As a policy strategist at Mama Cash, an international women’s fund based in Amsterdam, I have observed how dramatic shifts in the political environment and devastating cuts to gender equality have impacted feminist civil society directly. When I started in 2022, the promising rise of feminist foreign policy and aftermath of the Generation Equality Forum seemed to reflect a growing consensus on the importance of gender equality and human rights and recognition of the critical role of feminist movements. Yet the hard-won progress of the last decades, from efforts to end gender-based violence, secure reproductive rights, advance equality for LBTQIA+ persons, is now under threat.
For many of us, particularly those working for women’s and feminist funds, who operate in such close proximity to the organisations we support, the question of how we respond to the urgency and severity of the moment has taken over almost every conversation. Yet agreement on steps forward for constructive, collection action requires time, reflection and a little more perspective. The Financing for Feminist Futures conference provided a special opportunity to build clarity on our shared vision. As feminist funders, civil society organisations, advocacy networks and multi-stakeholder alliances, we had time to take stock and identify the path forward for financing gender equality.
Patriarchy continues to update and adapt in the face of feminist successes.
What really stood out to me throughout the discussions was the need to hold multiple truths at once. In the face of extreme cuts, there is a push to think ‘beyond ODA’ by embracing newer and innovative approaches to financing, including impact investing and blended finance. Exploring these new paradigms and opportunities is critical for the future of funding feminist movements, and we have a lot to learn from feminist funds who have successfully championed gender-lens investing. Yet the urge to accept a ‘post-ODA world’ reminded me of the writer Cynthia Enloe, who explains that patriarchy continues to update and adapt in the face of feminist successes. It relies on us getting distracted, jumping too quickly on the new train at the cost of struggles that movements have worked so hard for.

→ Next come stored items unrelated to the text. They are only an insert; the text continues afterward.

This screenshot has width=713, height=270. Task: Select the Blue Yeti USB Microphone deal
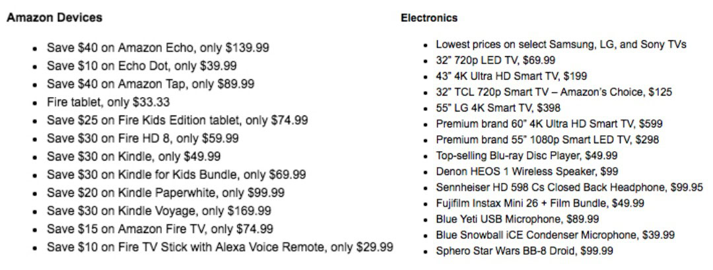pyautogui.click(x=518, y=219)
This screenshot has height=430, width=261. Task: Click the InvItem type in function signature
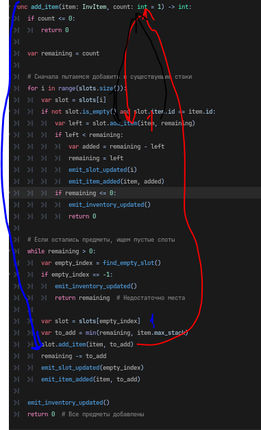[x=94, y=7]
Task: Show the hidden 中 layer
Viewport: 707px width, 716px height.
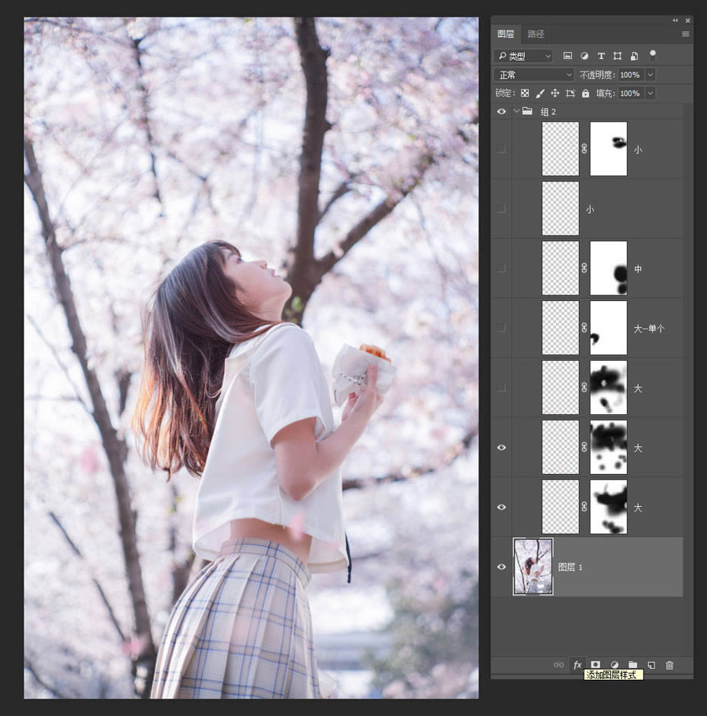Action: click(501, 269)
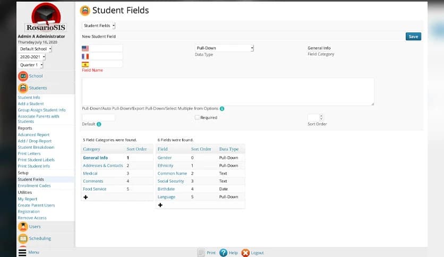Select Advanced Report in sidebar menu
Screen dimensions: 444x257
pyautogui.click(x=33, y=135)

We can embrace new approaches for financing without giving up on the power and potential of ODA for gender equality. The fact we have committed gender equality teams working within development institutions of the richest economies in the world, many of whom have reported increasing in funding to women’s rights organisations over the last decade, is not an accident, but the result of decades of effective collaboration between feminist activists and allies within these institutions. We must continue to work with governments, private philanthropy and multilateral institutions, refusing to take for granted multilateral frameworks on SDGs and human rights, which remain imperfect but effective tools for holding governments accountable on their international commitments and obligations in a time of great political upheaval.

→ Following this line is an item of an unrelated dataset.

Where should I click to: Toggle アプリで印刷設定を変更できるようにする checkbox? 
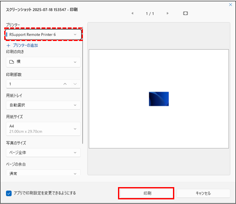coord(9,193)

This also applies to our thinking on risk and impact. Yes, we need to do more to challenge colonial and patriarchal conceptions of risk and impact that inherently distrust feminist movements and demand rigid quantitative data that doesn’t capture the transformative nature of social change. At the same time, feminist funds hold decades worth of quantitative and qualitative data from our grant-making, demonstrating the aggregate impact of feminist movements in securing wins across global health, sexual and reproductive rights, ending violence and climate action. We can and should seek to demonstrate our impact and document it in ways that are accessible in reaching the audiences we need to convince.
Spaces like F4FF remind me that as individuals and institutions we each play different roles in the system and have access to different spaces. As feminist funds and movements, we know that a win for one of us is a win for us all: recognising this and working together is the most effective kind of disruption we can do.
We can leverage networks such as the Alliance for Feminist Movements and Prospera, who are critical for consolidating our individual efforts through intel-sharing and coordination on advocacy, research and evidence. We are used to being in conversation with eachother that we sometimes forget the importance of explaining and educating donors on the existing feminist funding infrastructure, and how our organisations compliment and support one another.
There was only so much we could cover in the three days. Looking forward, the backlash against gender equality requires us to take risks and be prepared to test things out, fail, adapt and learn. So much of this strategising should be done with our friends and allies who have long worked in restrictive contexts with limited resources.
For many, the situation we are currently facing is nothing new. Creating our own playbook requires bringing funders on the journey with us, working with allies within institutions and learning how to code switch to shift public opinion and galvanise political support. The Conference provided us with the space to build a collective vision to finance feminist futures – now it’s time to deliver.
Leah Moss is the senior policy strategist, Mama Cash.